I told Jason this story weeks ago, and he gave me a good-humored snort. "You have to blog about this, you realize."

So here we go.

There are these trucks in Firenze. All of Italy, now, as I realize. They are red, and ubiquitous.


BRT Corriere Espresso.

BRT: Be Right There! Of course I read it for an English acronym. Who knows why.

DHL is Deutsche Poste Handlung, why not an anglophone acronym in Italy too. It's a relatively slow country by comparison, and Anglophones are known for their speed and efficiency.

Be right there! Little truck will be right there with your stuff.

But wait! A tagline offers a further clue as to what the Be Right There people might be expediting.

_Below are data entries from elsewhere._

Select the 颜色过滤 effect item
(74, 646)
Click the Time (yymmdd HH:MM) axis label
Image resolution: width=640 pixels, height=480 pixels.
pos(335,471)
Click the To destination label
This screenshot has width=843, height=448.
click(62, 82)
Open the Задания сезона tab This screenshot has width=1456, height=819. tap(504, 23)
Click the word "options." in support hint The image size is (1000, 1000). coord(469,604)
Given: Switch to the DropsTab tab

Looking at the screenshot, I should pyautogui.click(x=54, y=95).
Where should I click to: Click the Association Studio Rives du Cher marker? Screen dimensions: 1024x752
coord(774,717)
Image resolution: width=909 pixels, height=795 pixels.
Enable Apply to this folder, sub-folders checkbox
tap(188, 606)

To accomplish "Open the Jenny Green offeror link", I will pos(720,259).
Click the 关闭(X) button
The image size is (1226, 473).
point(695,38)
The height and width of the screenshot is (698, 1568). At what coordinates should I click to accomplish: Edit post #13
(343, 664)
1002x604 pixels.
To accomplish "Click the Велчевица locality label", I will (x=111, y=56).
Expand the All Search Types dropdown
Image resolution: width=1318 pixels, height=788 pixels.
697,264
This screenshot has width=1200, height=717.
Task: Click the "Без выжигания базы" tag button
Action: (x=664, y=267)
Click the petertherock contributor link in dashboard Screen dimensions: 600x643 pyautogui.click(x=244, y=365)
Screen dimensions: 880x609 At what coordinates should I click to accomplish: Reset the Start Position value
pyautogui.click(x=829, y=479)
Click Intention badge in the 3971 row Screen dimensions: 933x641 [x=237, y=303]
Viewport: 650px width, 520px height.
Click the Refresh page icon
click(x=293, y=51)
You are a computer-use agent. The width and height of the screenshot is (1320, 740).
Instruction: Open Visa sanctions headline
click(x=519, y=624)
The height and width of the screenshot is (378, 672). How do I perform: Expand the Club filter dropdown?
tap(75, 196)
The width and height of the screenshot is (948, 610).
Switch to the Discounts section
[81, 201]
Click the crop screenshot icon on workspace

Corriere espresso. Running your espresso right over. This must be the truck that supplies the hundreds of caffe bars with fresh roasted beans, right? Of course! The espresso run!

Just dropping off beans everywhere! Be right there, speedy with coffee beans.

Keeping Firenze caffeinated.

This was a little story going on in my head for months until I realized this is Italian UPS, "fast delivery."

Not Be Right There.

Not the espresso bean express.

Just packages.

Just dropping off packages, signora. Niente di piu ne di meno.

I think BRT stands for "Bartolini." Maybe? of course I can't now easily confirm it anywhere in the interwebs.


Saturday, February 25, 2017

Firenze: When I Met You/Quando ti ho conosciuta*

Reader, step with me back in time 21 years, to this week in Firenze, 1996.

Wait. Let us first visit Venice.

I'd just come off a weekend in Venezia for Carnevale, with friends I'd made in the preceding months in Strasbourg.

Strasbourg


I do not recall if I had made plans to actually take the train there with the students of Holy Cross, or if I had bumped into them on said train. I am inclined to think the latter because that is how my life tends to work.

We spent two days and one very white night in Venice with a throng of Carnevale-mad tourists, and many fairly drunk American students. My cohort was virtuous, and give also the fact that we'd failed to reserve, or afford, a hotel on the Saturday night before Carnevale, had abstemiously approached our evening plans.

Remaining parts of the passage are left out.